-- RECORDS TO PROCESS follows --

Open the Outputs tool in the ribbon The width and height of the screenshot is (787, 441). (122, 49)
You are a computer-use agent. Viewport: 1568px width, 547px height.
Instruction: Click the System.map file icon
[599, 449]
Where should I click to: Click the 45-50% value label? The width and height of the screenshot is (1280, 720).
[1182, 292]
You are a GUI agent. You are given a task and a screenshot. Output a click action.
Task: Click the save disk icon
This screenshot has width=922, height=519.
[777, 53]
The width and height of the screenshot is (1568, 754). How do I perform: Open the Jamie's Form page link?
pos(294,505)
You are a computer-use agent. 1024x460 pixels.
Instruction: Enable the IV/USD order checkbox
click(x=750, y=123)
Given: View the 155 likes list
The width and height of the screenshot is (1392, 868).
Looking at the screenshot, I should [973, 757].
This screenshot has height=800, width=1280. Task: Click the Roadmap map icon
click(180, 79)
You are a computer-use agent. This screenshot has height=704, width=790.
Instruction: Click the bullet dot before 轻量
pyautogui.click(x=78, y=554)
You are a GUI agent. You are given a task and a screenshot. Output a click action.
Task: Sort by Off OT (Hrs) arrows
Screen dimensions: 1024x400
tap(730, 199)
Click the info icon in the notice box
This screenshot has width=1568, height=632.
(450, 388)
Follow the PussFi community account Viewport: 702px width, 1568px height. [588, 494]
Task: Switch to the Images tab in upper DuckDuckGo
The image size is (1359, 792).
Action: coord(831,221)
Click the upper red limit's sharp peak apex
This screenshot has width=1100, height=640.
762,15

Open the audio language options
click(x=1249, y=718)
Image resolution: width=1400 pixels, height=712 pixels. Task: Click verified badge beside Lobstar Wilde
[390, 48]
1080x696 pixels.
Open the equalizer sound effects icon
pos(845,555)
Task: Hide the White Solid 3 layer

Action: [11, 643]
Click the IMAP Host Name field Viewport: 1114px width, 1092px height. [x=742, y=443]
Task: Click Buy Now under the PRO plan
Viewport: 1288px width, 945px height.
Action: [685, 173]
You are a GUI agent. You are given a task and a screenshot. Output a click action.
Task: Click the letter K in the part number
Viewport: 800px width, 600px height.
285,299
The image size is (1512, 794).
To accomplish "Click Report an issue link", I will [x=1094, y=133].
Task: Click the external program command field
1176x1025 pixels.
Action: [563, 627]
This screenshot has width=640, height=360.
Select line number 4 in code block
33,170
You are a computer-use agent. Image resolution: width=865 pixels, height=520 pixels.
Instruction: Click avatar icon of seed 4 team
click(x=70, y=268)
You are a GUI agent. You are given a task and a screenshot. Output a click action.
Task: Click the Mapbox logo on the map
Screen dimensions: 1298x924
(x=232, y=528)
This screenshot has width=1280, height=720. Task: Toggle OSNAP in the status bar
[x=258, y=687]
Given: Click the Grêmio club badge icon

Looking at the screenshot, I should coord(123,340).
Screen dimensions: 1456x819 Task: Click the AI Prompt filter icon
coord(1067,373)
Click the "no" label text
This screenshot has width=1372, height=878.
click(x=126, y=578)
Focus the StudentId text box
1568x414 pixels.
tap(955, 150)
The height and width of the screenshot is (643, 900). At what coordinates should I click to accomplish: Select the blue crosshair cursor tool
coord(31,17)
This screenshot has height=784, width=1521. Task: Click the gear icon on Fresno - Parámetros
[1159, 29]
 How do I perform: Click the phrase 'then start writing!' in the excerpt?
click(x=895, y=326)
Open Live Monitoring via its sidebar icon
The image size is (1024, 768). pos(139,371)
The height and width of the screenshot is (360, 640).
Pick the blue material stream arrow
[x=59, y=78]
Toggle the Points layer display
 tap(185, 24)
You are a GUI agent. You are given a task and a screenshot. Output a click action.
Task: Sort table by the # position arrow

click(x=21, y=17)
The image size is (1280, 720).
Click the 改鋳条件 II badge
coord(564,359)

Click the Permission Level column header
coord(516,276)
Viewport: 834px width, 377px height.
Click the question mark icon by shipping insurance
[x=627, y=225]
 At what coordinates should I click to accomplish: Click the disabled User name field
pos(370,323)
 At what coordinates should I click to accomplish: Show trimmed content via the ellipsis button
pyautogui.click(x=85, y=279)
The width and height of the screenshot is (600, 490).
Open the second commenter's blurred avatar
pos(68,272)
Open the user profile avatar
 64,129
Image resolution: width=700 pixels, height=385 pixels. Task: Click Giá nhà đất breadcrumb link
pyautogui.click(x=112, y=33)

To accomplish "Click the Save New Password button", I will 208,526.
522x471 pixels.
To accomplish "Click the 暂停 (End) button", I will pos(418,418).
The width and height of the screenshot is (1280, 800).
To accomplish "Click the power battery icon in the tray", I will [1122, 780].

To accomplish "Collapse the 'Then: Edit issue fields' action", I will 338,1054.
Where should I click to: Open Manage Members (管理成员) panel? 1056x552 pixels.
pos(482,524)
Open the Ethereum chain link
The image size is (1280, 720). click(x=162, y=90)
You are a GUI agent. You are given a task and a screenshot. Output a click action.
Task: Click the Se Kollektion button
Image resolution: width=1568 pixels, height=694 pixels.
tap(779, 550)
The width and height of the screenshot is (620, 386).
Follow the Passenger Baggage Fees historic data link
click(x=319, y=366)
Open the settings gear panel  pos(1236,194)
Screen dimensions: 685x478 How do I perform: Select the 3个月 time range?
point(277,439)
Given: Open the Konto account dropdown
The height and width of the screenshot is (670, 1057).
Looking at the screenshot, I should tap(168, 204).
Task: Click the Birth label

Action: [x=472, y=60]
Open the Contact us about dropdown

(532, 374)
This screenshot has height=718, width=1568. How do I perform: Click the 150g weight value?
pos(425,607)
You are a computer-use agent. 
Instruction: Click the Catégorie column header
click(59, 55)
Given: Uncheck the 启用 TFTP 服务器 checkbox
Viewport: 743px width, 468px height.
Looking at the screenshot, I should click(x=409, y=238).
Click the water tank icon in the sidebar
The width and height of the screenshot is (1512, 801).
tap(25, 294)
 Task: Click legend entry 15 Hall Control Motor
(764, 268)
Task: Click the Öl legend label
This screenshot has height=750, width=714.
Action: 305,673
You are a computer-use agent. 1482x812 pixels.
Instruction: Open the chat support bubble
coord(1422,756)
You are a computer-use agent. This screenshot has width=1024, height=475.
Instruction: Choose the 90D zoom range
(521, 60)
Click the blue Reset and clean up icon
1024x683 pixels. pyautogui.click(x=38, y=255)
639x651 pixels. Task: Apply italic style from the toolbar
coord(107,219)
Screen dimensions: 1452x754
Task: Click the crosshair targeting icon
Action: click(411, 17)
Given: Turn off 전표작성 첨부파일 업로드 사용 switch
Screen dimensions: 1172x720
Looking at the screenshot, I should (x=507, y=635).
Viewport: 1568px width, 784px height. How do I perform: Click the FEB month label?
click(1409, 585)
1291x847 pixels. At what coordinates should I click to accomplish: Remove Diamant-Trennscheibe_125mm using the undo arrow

-- RECORDS TO PROCESS concluded --

EXERCISE PROMPT. Report back every line of the entries in which "account" occurs.

YOUR RESPONSE.
Follow the PussFi community account Viewport: 702px width, 1568px height. [588, 494]
Given: Open the Konto account dropdown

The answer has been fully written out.